Le dimanche, jour du Seigneur, jour où nous célébrons la résurrection du Christ
En cette fin d’année, nous rentrons dans le « temps ordinaire », mais le dimanche, jour du Seigneur, n’est pas un jour ordinaire puisque nous célébrons tous les dimanches la résurrection du Christ !
C’est en effet le mystère pascal que nous célébrons tous les dimanches, et nous sommes associés par notre baptême au mystère de la mort et de la résurrection du Christ.
Aussi, nous vous proposons en illustration de cet article trois chants à tonalité pascale qui peuvent convenir comme chants d’entrée pour tous les dimanches, notamment pour les dimanches du temps ordinaire, afin d’aider l’assemblée à pénétrer dans le mystère pascal célébré.
Ils sont interprétés ici par la Schola Saint Martin et extraits du CD enregistré par notre chorale de secteur
Le rassemblement dominical (= du dimanche, jour du Seigneur, du latin dies dominica) que nous désignons habituellement sous le mot « Messe » ou aussi sous le mot « Eucharistie » trouve son origine dans les premières communautés chrétiennes, dès le tout début de l’Eglise ; nous en trouvons trace déjà dans les Actes des Apôtres ; le mot « Eglise » lui-même signifie « convocation du peuple » par Dieu (du grec εκκλησία, ecclèsia, prononcé « ecclisia », lui-même traduisant l’hébreu quâhâl), et c’est bien de cela qu’il s’agit ici, de notre réponse à une invitation pressante du Christ qui nous dit : « J’ai désiré d’un grand désir manger cette Pâque avec vous » (Lc 22, 15).

___

**À FAIRE**
**A)** Recopiez, dans le texte sur le dimanche, le passage qui commence par les mots contenant « Le dimanche, jour du Seigneur, jour » et se termine par « mystère pascal célébré. ».
**B)** D'après le texte sur le dimanche, pourquoi le dimanche n'est-il pas un jour ordinaire, même pendant le « temps ordinaire » ? Répondez en une à trois phrases.

**MATÉRIEL FOURNI**
___

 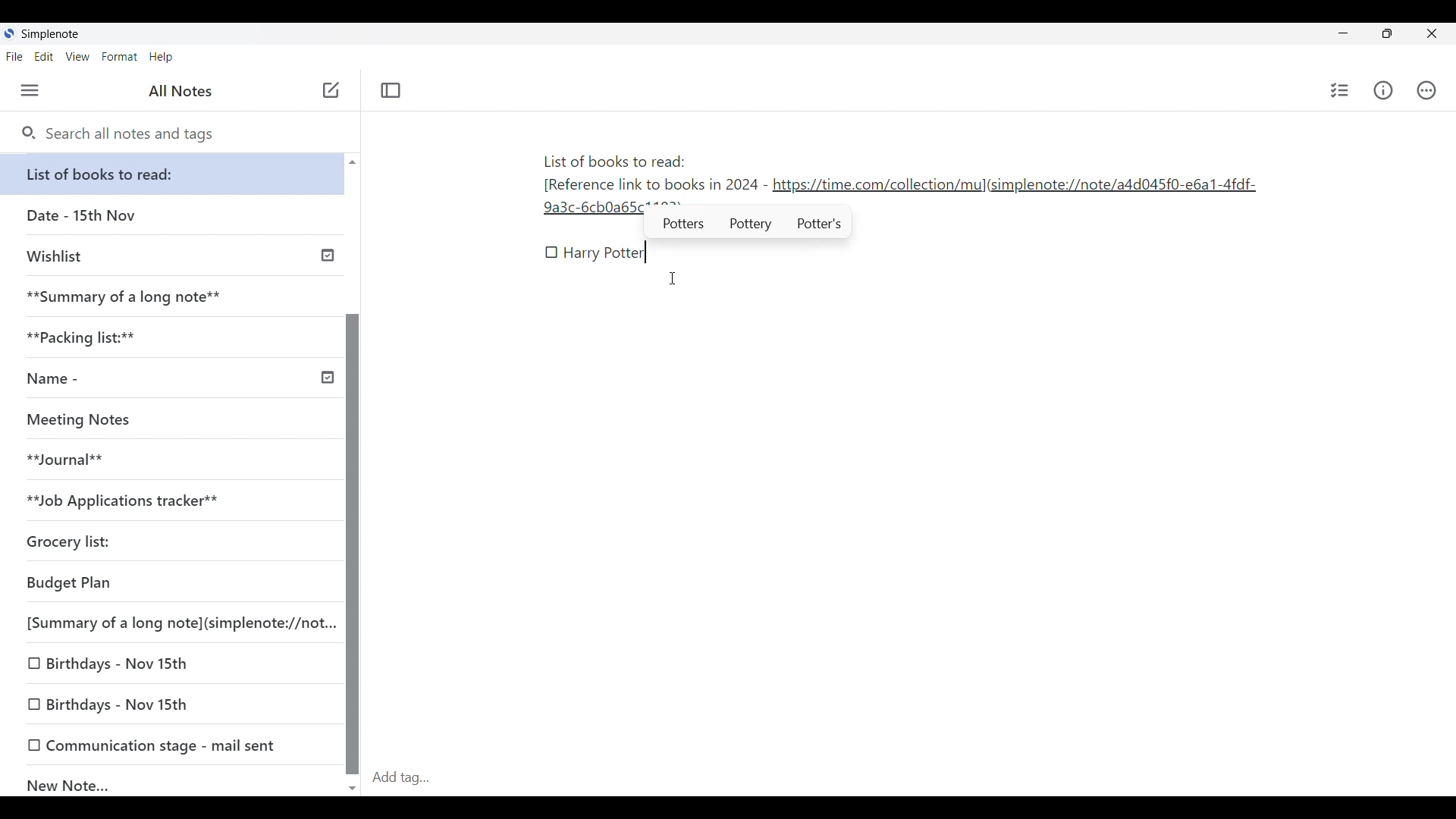 I want to click on All Notes, so click(x=178, y=91).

___

**RÉPONSES**
**A)**
Le dimanche, jour du Seigneur, jour où nous célébrons la résurrection du Christ
En cette fin d’année, nous rentrons dans le « temps ordinaire », mais le dimanche, jour du Seigneur, n’est pas un jour ordinaire puisque nous célébrons tous les dimanches la résurrection du Christ !
C’est en effet le mystère pascal que nous célébrons tous les dimanches, et nous sommes associés par notre baptême au mystère de la mort et de la résurrection du Christ.
Aussi, nous vous proposons en illustration de cet article trois chants à tonalité pascale qui peuvent convenir comme chants d’entrée pour tous les dimanches, notamment pour les dimanches du temps ordinaire, afin d’aider l’assemblée à pénétrer dans le mystère pascal célébré.

**B)** Parce que, tous les dimanches, on célèbre la résurrection du Christ. C'est le mystère pascal qui est célébré chaque dimanche.